------ Stored records ------

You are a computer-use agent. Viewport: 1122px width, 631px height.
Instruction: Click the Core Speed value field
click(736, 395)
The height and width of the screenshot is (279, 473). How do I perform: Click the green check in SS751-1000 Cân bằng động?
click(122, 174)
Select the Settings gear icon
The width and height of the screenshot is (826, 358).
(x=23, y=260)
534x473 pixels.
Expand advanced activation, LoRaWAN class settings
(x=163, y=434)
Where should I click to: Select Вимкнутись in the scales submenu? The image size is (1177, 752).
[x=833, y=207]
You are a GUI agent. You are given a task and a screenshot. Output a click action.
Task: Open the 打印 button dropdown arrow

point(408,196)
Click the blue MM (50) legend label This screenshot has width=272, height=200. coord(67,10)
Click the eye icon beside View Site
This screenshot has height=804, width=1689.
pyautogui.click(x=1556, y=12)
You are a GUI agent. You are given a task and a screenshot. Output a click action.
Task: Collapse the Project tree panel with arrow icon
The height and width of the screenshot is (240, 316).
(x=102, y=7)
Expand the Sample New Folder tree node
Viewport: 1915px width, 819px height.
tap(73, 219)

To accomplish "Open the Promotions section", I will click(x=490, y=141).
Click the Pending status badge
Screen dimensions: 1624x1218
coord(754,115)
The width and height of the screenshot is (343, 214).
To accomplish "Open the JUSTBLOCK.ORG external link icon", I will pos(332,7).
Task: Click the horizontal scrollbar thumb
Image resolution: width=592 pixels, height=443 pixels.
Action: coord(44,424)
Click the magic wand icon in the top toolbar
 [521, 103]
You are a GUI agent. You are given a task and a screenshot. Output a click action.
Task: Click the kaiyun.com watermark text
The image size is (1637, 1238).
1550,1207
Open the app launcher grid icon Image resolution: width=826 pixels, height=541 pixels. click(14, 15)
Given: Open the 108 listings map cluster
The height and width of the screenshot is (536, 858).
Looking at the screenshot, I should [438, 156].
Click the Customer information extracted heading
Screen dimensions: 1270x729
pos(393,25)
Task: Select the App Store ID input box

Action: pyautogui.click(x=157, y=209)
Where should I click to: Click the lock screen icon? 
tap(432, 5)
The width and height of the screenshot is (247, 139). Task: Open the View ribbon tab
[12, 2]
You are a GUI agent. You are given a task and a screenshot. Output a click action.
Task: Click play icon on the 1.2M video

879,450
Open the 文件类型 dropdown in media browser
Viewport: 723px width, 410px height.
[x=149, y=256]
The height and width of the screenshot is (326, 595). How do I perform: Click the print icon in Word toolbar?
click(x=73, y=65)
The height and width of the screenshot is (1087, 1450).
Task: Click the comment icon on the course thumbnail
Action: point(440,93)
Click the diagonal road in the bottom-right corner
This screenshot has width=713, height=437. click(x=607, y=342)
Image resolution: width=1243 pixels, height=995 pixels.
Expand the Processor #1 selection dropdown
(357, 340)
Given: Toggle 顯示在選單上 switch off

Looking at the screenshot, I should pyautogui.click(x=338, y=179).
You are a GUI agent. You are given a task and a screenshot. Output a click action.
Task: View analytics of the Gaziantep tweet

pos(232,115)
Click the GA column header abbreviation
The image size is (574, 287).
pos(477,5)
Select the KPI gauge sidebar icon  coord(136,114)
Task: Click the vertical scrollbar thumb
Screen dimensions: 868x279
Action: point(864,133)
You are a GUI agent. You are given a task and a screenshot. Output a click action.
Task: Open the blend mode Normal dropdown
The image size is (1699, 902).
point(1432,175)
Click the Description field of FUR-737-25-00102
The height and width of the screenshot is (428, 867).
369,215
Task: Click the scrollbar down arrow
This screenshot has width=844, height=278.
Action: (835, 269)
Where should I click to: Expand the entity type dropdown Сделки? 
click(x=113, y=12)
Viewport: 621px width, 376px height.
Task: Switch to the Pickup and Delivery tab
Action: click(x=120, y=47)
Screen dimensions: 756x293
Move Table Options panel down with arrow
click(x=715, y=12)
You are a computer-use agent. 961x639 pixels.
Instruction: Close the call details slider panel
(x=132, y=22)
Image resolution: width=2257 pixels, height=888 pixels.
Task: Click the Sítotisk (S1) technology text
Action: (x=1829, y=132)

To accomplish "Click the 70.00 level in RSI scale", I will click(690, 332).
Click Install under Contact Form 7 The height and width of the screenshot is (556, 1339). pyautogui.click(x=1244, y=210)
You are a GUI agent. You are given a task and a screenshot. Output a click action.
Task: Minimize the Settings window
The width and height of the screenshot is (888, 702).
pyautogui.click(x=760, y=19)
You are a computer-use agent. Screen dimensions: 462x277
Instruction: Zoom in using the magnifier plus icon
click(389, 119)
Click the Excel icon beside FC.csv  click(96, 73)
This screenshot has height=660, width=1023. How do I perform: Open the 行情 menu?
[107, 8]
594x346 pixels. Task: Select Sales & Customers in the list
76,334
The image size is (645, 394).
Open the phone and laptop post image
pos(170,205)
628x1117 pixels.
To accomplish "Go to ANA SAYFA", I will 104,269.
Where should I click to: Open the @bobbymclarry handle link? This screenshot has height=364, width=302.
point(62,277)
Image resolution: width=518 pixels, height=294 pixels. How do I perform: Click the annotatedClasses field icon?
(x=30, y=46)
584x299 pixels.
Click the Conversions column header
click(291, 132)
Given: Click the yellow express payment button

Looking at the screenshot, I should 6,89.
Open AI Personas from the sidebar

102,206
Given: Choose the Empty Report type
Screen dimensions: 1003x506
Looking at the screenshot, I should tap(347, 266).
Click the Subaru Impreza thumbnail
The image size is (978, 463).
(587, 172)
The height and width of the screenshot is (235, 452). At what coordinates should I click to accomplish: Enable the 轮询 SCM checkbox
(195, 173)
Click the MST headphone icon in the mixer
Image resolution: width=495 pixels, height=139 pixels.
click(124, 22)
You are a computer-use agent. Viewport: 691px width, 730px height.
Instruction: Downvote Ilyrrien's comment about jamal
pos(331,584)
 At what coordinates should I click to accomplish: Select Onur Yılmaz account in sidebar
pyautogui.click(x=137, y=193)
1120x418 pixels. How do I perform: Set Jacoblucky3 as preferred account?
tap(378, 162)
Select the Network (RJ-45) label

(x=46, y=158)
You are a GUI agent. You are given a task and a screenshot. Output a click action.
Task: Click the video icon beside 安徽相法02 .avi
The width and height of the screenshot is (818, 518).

------

What is required: Can you scale the records, starting at the line that contains "The height and width of the screenshot is (235, 452)." and ending at the line that contains "click(124, 22)", by multiplying every coordinate in the answers by 0.25 and rounding to whole numbers with halves rounded up? Reproduce those lines alone, keeping the requests and everything else in them unchanged.

Solved exercise:
The height and width of the screenshot is (235, 452). At what coordinates should I click to accomplish: Enable the 轮询 SCM checkbox
(49, 43)
Click the MST headphone icon in the mixer
Image resolution: width=495 pixels, height=139 pixels.
click(31, 6)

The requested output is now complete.